== Stored data entries ==
☆ ☆ ☆

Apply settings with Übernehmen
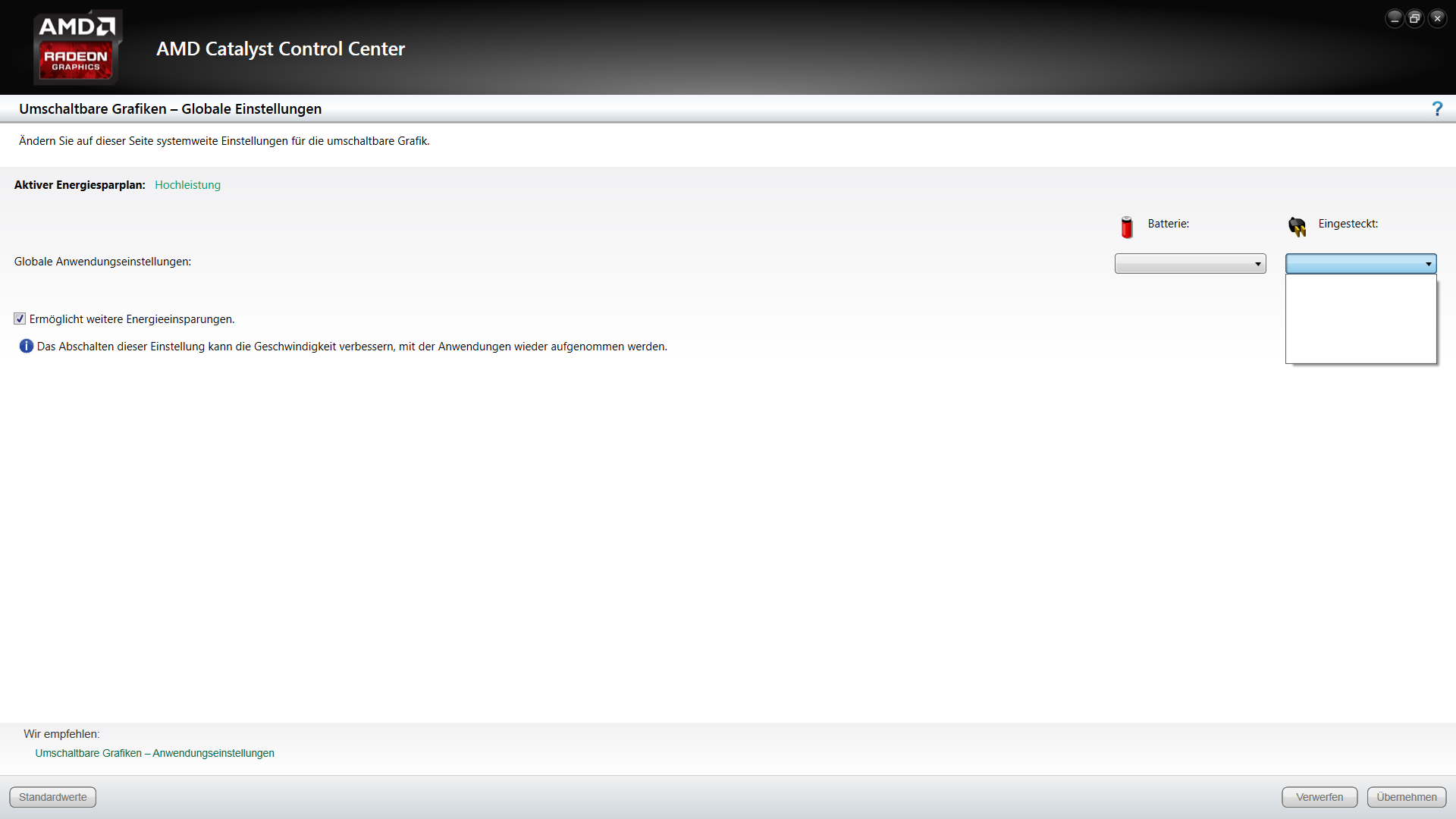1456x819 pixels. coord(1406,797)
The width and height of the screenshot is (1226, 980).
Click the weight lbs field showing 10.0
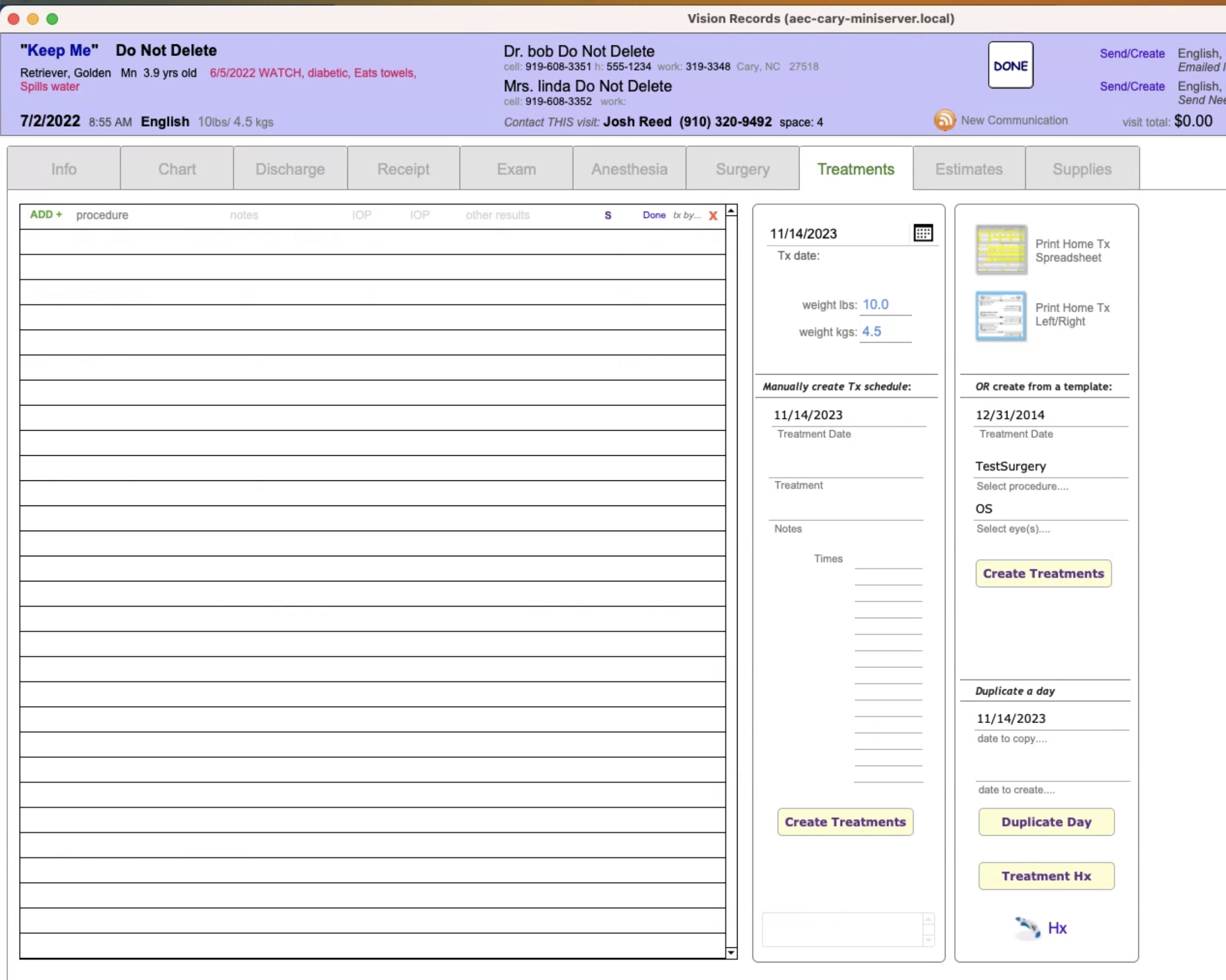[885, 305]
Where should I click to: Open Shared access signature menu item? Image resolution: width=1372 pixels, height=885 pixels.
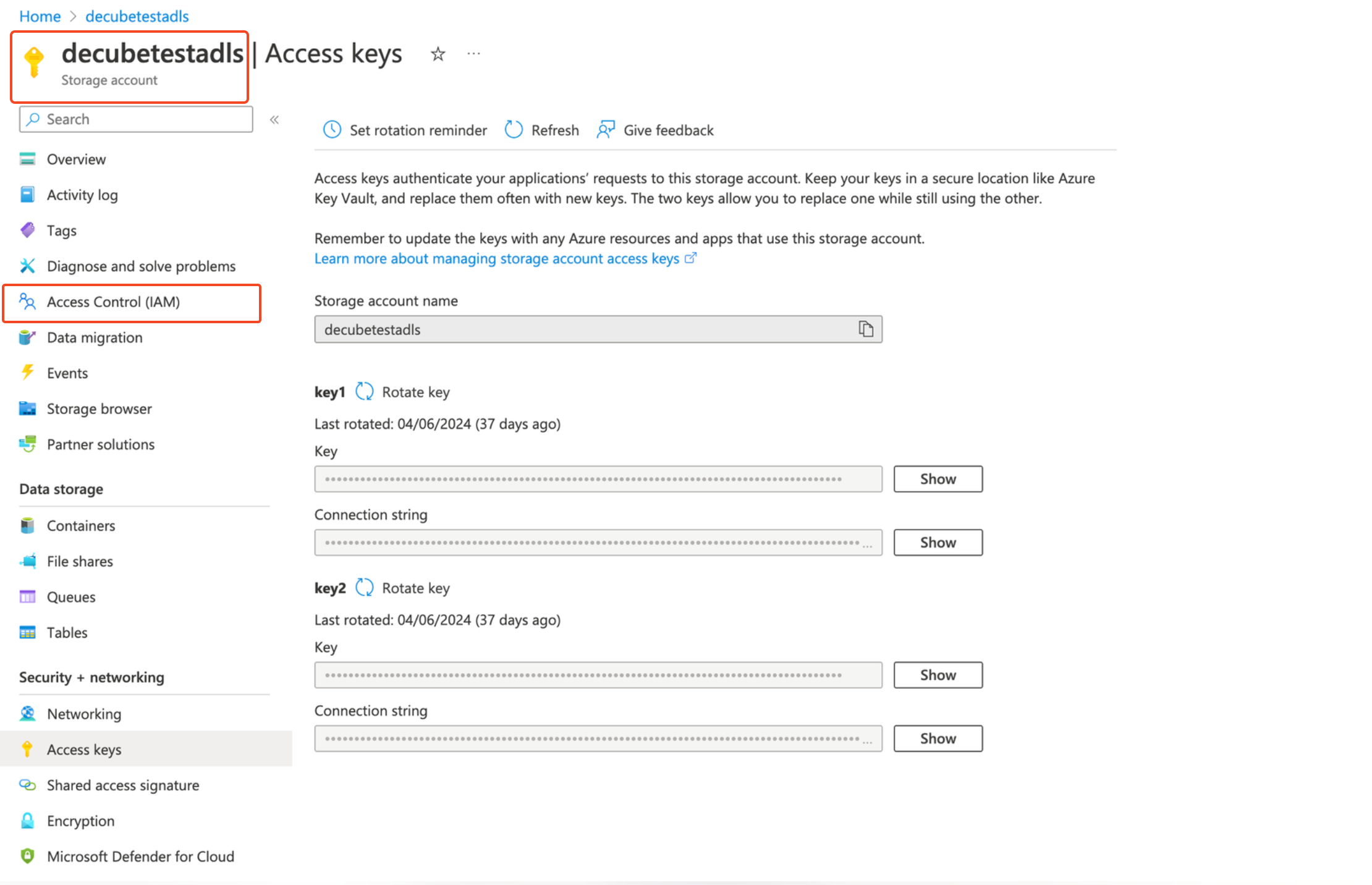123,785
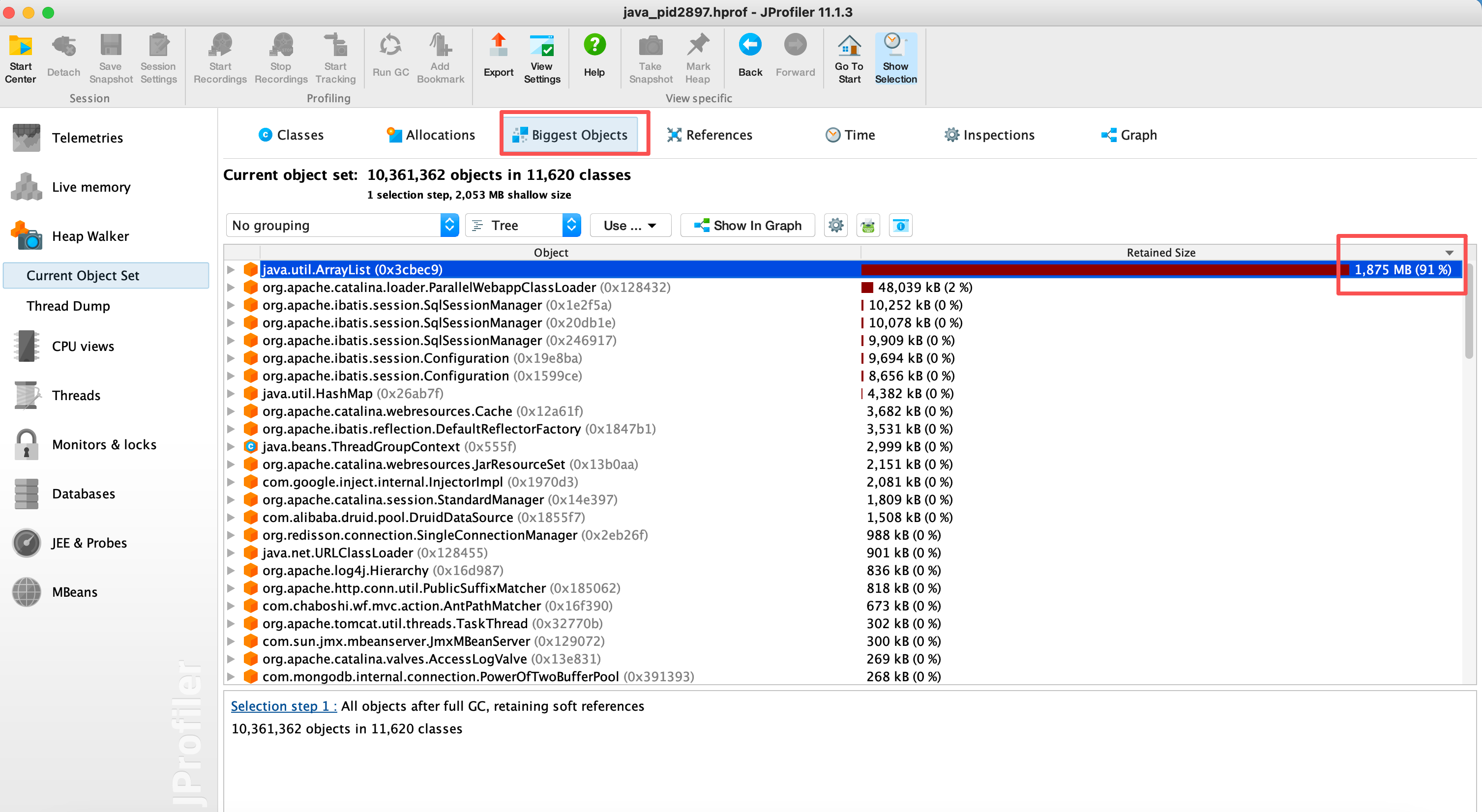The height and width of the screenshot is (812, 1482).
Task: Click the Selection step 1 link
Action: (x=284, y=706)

☆ ☆ ☆

== EXERCISE PROMPT ==
Please retype, exactly and only, the lines from the one holding "The width and" to the end of the entries, both ends included, without any pictures.

== WRITTEN SOLUTION ==
The width and height of the screenshot is (1226, 980).
Click the weight lbs field showing 10.0
[885, 305]
Where should I click to: Open Shared access signature menu item? Image resolution: width=1372 pixels, height=885 pixels.
123,785
The height and width of the screenshot is (812, 1482).
Task: Click the Selection step 1 link
Action: (x=284, y=706)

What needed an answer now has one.